Sie befassen sich seit Jahren mit dem Thema Würde im Alter. Warum liegt das Ihnen so am Herzen?
Melanie Werren: Vor meinem Theologiestudium arbeitete ich acht Jahre als Pflegefachfrau in verschiedenen Bereichen der Geriatrie. Ich erlebte viele Situationen, in denen ältere Menschen, besonders Menschen mit Demenz, beschämt wurden oder in denen ihnen die Würde abgesprochen wurde. Meine Intuition, dass dies nicht in Ordnung ist, führte mich zu diesem Thema.
Was sind typische Situationen in der Betreuung eines Menschen, die Scham auslösen?

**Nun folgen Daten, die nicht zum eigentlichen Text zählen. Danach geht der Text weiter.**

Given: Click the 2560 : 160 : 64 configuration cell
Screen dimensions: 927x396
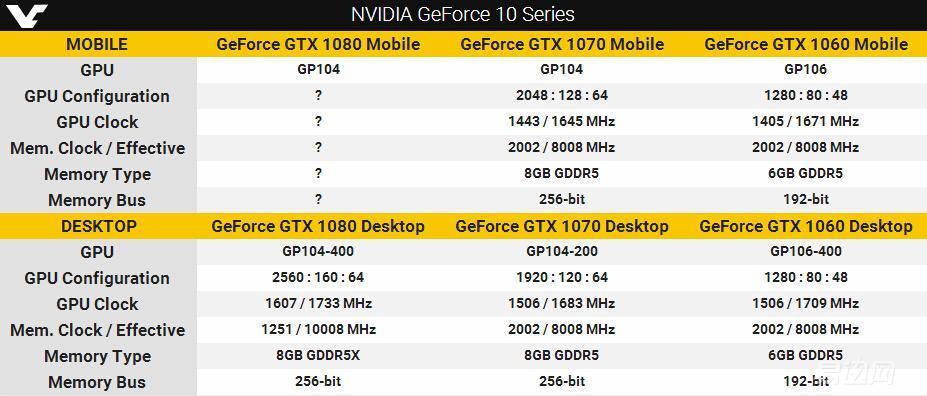Looking at the screenshot, I should point(318,277).
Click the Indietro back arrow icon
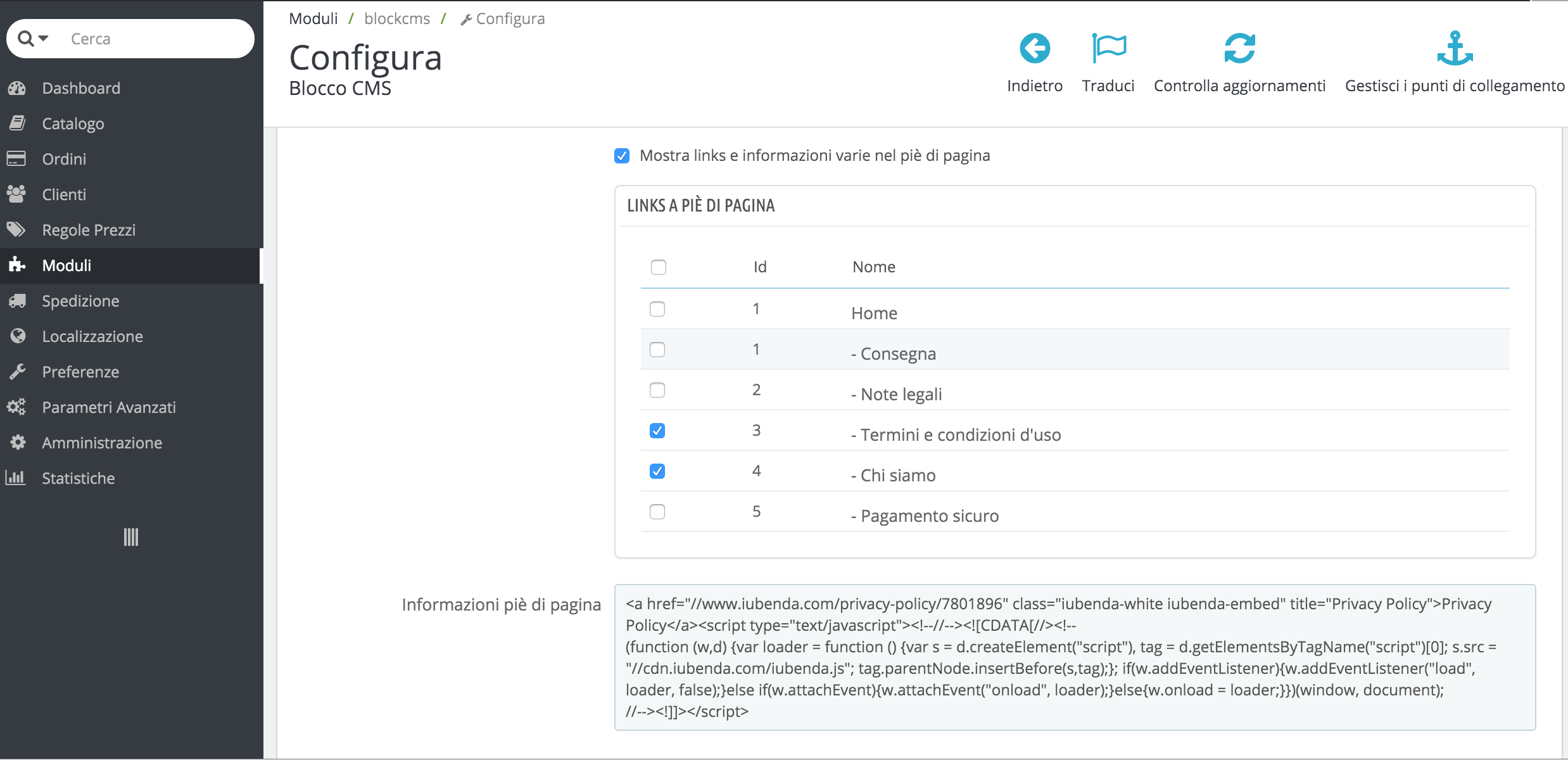1568x760 pixels. click(1035, 48)
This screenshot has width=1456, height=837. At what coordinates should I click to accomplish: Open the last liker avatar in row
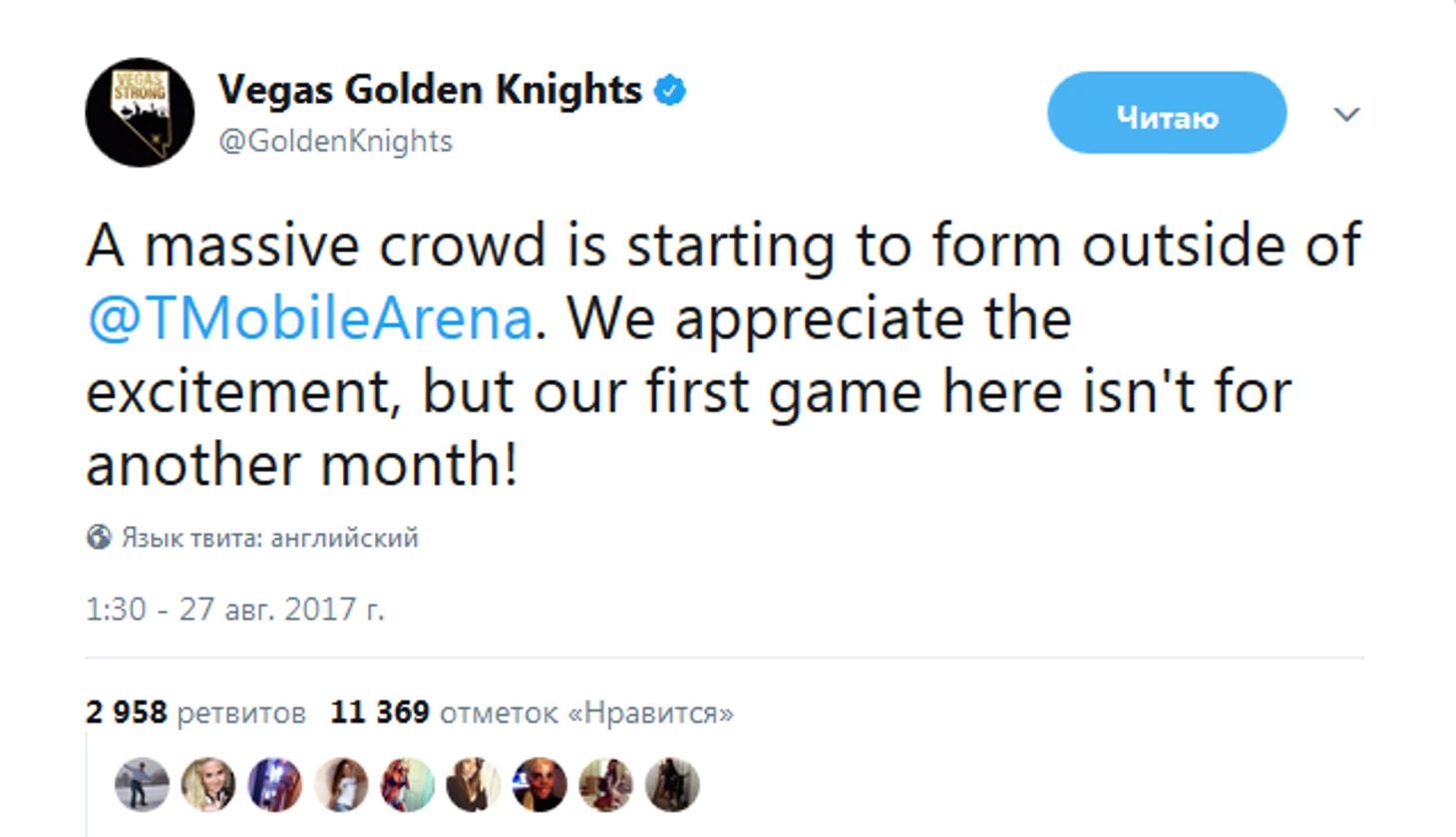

Wer Menschen pflegt, ist ihnen ständig nahe, etwa bei der Körperpflege oder bei Transfers. Es gibt unzählige Situationen, die bei Menschen Scham auslösen können. Wenn sie nackt sind oder ihren Körper nicht kontrollieren können, zum Beispiel inkontinent sind. Auch die pflegende Person kann Scham bewirken, wenn sie Schmerzen nicht ernst nimmt oder jemanden im Rollstuhl fährt, ohne darüber zu informieren, wohin es geht.
Wie äussert sich Scham?
Viele erröten oder senken den Blick, sie möchten sprichwörtlich im Boden versinken. Scham drückt sich auch dann manchmal aus, wenn jemand schimpft und schlägt. Betroffene benennen sie selten verbal.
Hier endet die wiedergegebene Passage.